2:56 am
Durante las dos primeras horas me dedico a sufrir en mi carnes cómo nos meten a mí y a todos mis seres queridos en un tablero gigante de un juego de mesa a propulsión (y a proporción), que consta de las peores torturas y la mayor de las ignorancias acerca de lo que puede venir a continuación. Con los ojos tapados y toda la pesca, nos dan órdenes estrictas y nos asignan tareas imposibles. Nos castigan con separación y soledad. Todo acaba con una rubita, él y yo en mi cocina. O en la representación macabra de lo que podría ser mi cocina.
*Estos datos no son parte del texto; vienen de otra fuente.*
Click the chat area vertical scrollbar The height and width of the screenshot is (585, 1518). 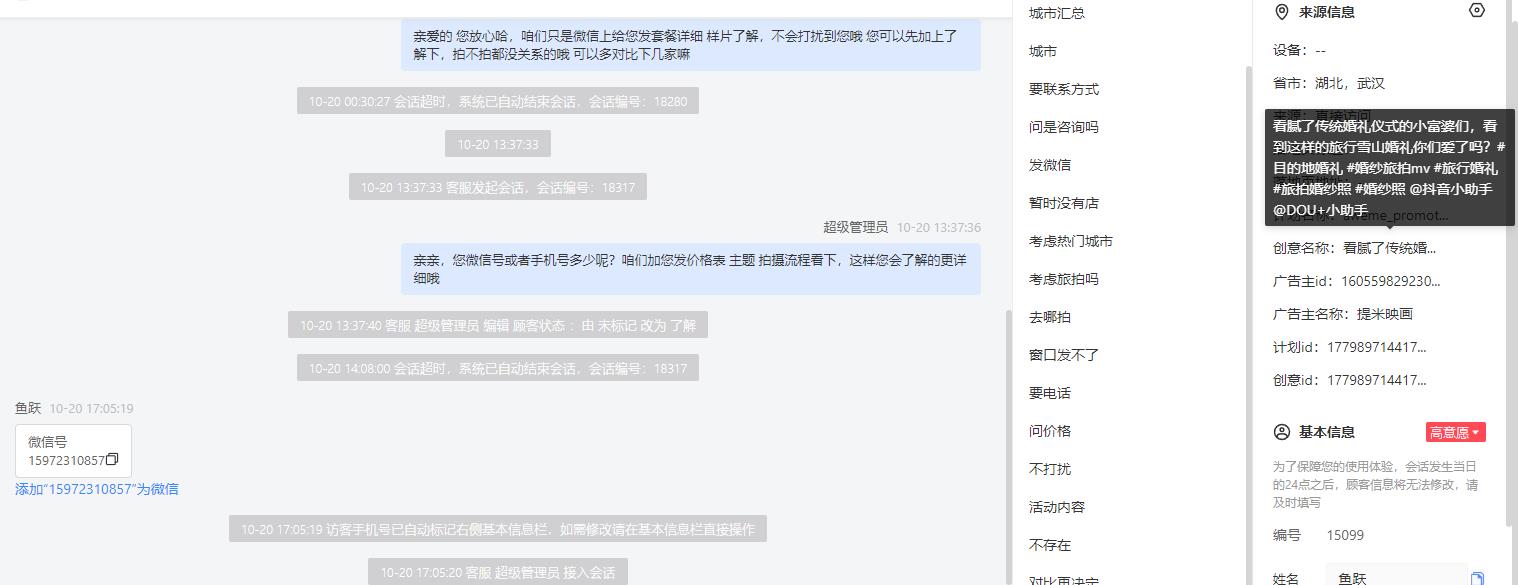(1008, 445)
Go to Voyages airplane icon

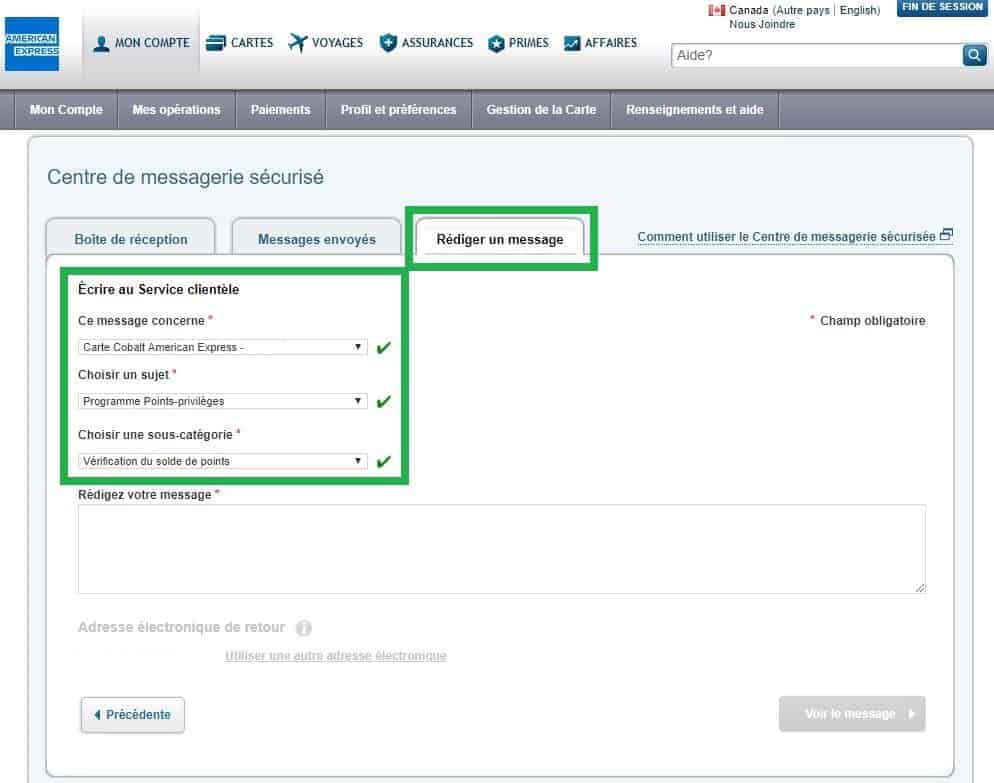[x=297, y=43]
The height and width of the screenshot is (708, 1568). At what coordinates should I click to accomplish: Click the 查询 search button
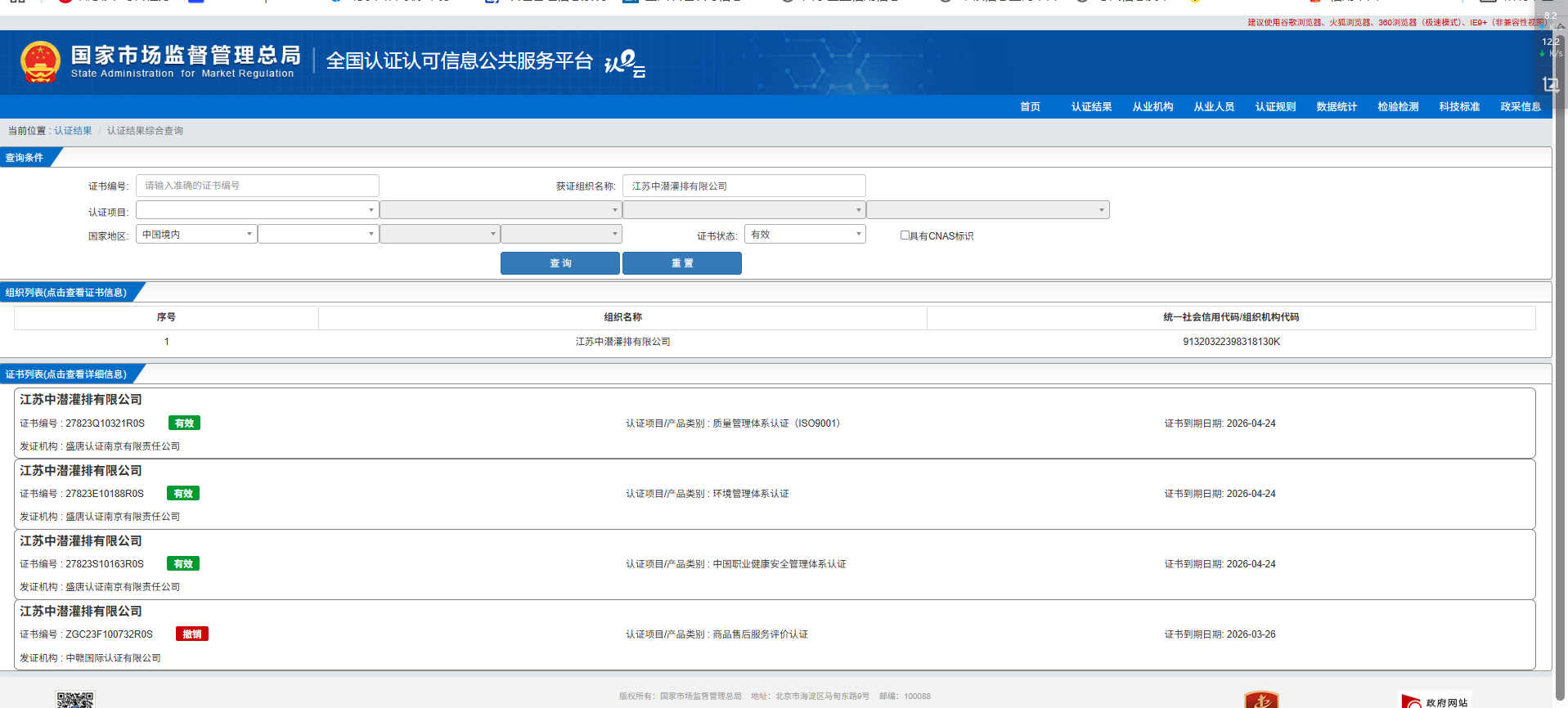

Pero no me engañan, yo sé que no estoy en casa. Aprieto el botón que dispara el aerosol, tal y como me han ordenado. Huele a algo tóxico. El producto que sale por ese pequeño agujero se vuelve loco, y comienza a mutar. Tengo que dejarlo caer en el fregadero, que se llena de un líquido que no podría describir. Se convierte en borbotones. Los dos me miran con resignación, nadie tiene esperanza. Algo suena insistentemente, al final. Como una olla a presión. En uno de los fuegos, la llama amarilla gira violentamente como un disco de hockey y ni siquiera da tiempo a que alguien lance la advertencia, a que cunda el pánico, porque todo explota, los gritos se ensucian hasta que no se entiende, se rompen los tímpanos y volamos a la fuerza.
(*) Luego me costó dormirme, la verdad.

28 oct 2008 | 10:21 AM
Hacía tiempo que no pasaba por aquí, y me he quedado flipado.
28 oct 2008 | 11:30 AM
La madre de dios...
31 oct 2008 | 12:09 PM
Eso te pasa por atracarte de salsa roquefort antes de dormir. Disfruta la fruta, querida.